→ The task:
Count every line in the following entries that holds the word "toolbar". Only the number should be given.

------ Records shown

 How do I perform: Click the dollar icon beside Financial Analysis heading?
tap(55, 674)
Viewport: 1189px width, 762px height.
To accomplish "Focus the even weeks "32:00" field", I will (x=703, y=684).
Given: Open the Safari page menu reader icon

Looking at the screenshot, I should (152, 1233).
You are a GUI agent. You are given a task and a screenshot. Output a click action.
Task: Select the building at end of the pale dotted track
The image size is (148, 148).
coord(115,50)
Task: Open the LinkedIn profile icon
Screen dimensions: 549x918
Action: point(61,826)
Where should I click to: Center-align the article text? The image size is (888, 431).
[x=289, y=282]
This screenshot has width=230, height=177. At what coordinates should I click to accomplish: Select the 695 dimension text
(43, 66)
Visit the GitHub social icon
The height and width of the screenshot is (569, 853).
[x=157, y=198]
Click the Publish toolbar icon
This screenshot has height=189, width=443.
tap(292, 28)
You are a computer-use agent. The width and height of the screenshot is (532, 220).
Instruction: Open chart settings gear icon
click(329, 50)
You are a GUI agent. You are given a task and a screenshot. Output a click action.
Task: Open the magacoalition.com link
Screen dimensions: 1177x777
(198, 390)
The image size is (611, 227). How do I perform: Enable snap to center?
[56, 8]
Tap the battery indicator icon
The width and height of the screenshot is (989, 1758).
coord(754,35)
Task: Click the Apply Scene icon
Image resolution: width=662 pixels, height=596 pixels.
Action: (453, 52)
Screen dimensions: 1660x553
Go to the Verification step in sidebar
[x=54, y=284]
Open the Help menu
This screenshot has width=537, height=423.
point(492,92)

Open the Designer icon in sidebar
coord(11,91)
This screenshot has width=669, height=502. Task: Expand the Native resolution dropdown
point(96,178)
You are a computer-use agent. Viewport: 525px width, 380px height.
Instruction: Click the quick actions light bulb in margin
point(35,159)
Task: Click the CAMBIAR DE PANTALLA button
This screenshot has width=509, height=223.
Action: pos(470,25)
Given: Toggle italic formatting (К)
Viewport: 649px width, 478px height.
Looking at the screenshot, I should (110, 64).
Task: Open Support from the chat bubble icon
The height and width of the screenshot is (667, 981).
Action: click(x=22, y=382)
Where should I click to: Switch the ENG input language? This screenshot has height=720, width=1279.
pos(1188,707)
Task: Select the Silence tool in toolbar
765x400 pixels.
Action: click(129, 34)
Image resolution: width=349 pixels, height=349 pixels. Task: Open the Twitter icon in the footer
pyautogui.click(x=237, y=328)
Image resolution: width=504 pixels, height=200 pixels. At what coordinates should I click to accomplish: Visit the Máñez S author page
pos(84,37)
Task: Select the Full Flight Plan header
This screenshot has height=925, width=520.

------------

→ Answer box:
2